Berufswunsch Musiker – Und was macht man damit?

Latest Posts  •  22. Februar 2021

Wer es ernst damit meint, die Musik zum Beruf zu machen, der sollte sich breit aufstellen und umfassend ausbilden lassen. Wer als Musiker nur auf Bühnenauftritte setzt und vom großen Durchbruch träumt, lässt sich viele Chancen entgehen. In diesem Artikel räume ich mit den Vorurteilen rund um den Beruf des Musikers auf und zeige, worauf es bei der Ausbildung zum Profimusiker wirklich ankommt, um mit der vermeintlich “brotlosen” Kunst seinen Lebensunterhalt bestreiten zu können.

Rockstar oder brotloser Künstler?

Dass ihr Kind einmal ein Instrument lernen soll, steht für viele Eltern fest. Es gehört quasi zum guten Ton. Und Musik fördert schließlich viele Kompetenzen weit über das Musikmachen an sich hinaus. Doch wenn das Kind sich dann so sehr für die Musik begeistert, dass es den Wunsch äußert, Profimusiker zu werden, schlagen die meisten Eltern die Hände über dem Kopf zusammen. 
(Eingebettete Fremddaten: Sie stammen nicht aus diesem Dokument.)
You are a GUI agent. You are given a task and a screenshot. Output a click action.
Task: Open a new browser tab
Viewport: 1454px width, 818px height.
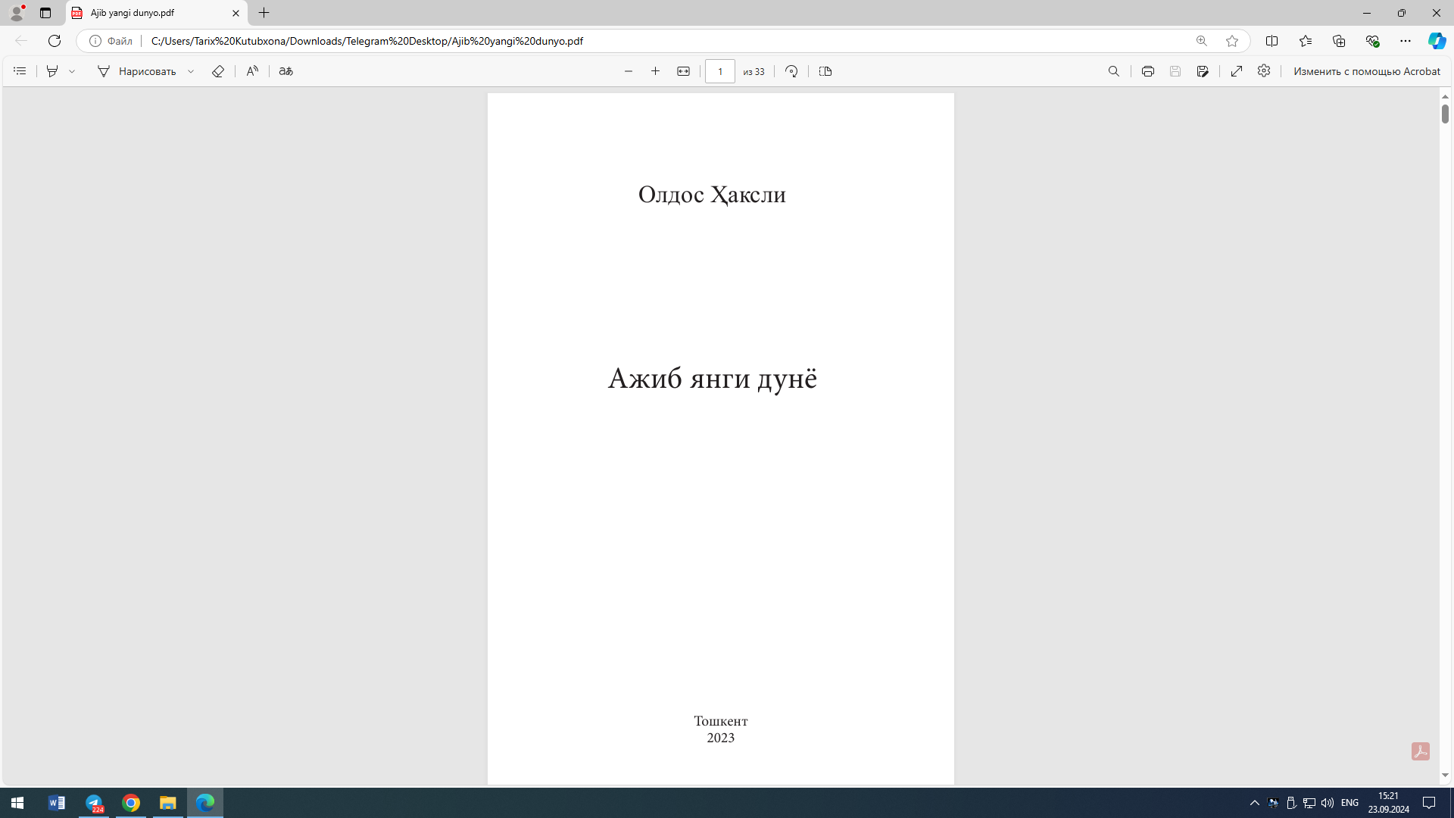click(x=264, y=13)
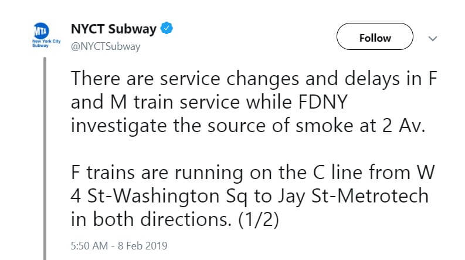The width and height of the screenshot is (465, 260).
Task: Click the grey thread line beneath avatar
Action: pos(44,158)
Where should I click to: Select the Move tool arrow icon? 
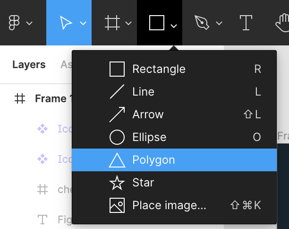(66, 22)
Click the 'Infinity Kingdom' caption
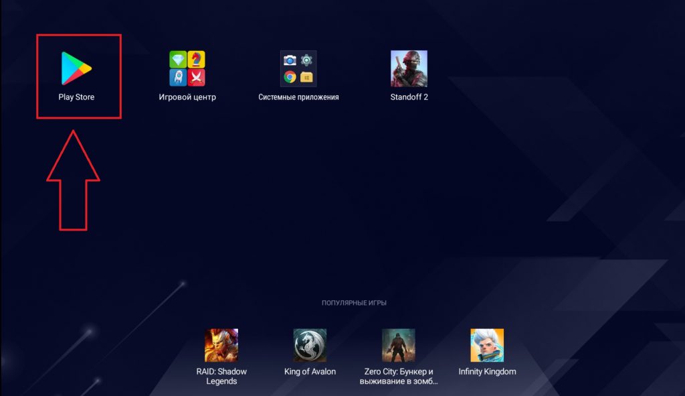The height and width of the screenshot is (396, 685). click(x=487, y=371)
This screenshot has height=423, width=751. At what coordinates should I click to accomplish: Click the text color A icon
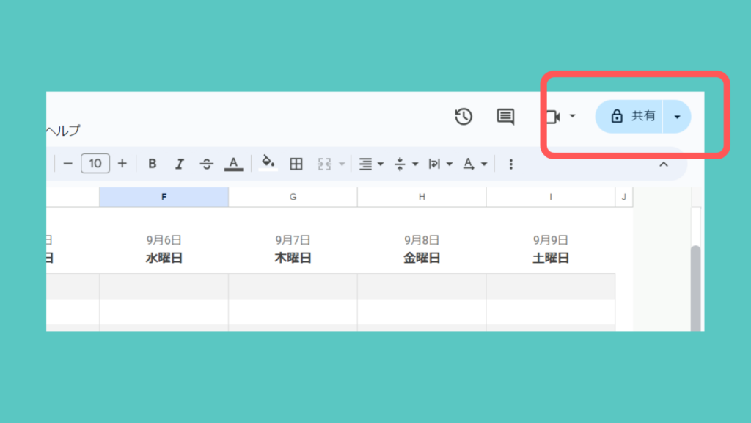point(234,163)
Das Bild vom Musiker ist von vielen Klischees behaftet. In den Köpfen der meisten Menschen scheint jemand mit dem Berufswunsch Musiker entweder – mit ganz viel Glück und “Talent” – als großer Rockstar zu enden oder als brotloser Künstler.
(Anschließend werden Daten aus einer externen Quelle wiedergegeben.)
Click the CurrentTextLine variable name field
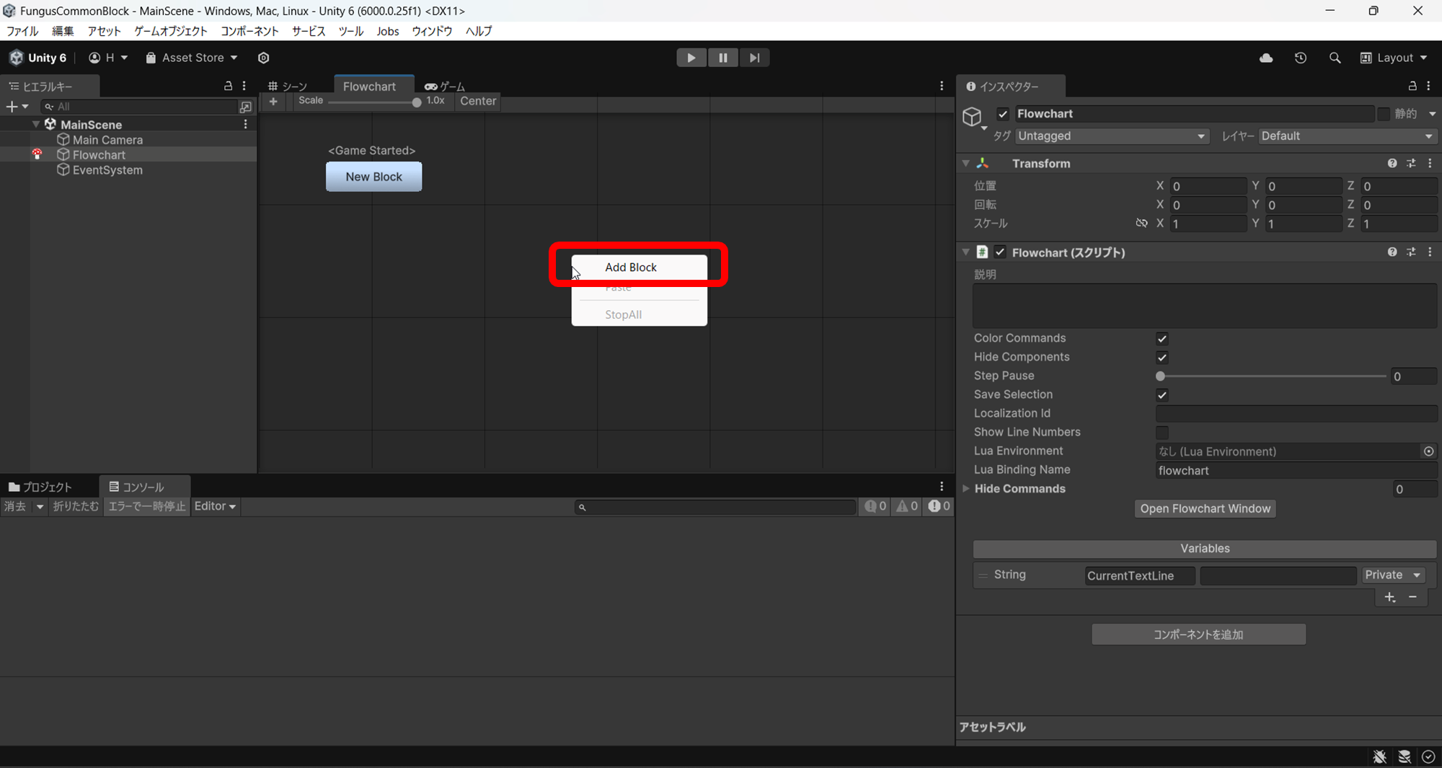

Dass Musiker ein handfester Beruf ist, mit dem man gutes Geld verdienen kann, wenn man es richtig angeht, ist den meisten Menschen nicht bewusst.

Leider ist dies oft genug auch den angehenden Musikern selbst nicht klar. Wer sich für ein Musikstudium entscheidet, in der Hoffnung, vielleicht einmal als Orchestermusiker angestellt zu werden oder eben schon irgendwie an Auftritte zu kommen, der geht schon einmal mit den falschen Voraussetzungen an die Sache heran.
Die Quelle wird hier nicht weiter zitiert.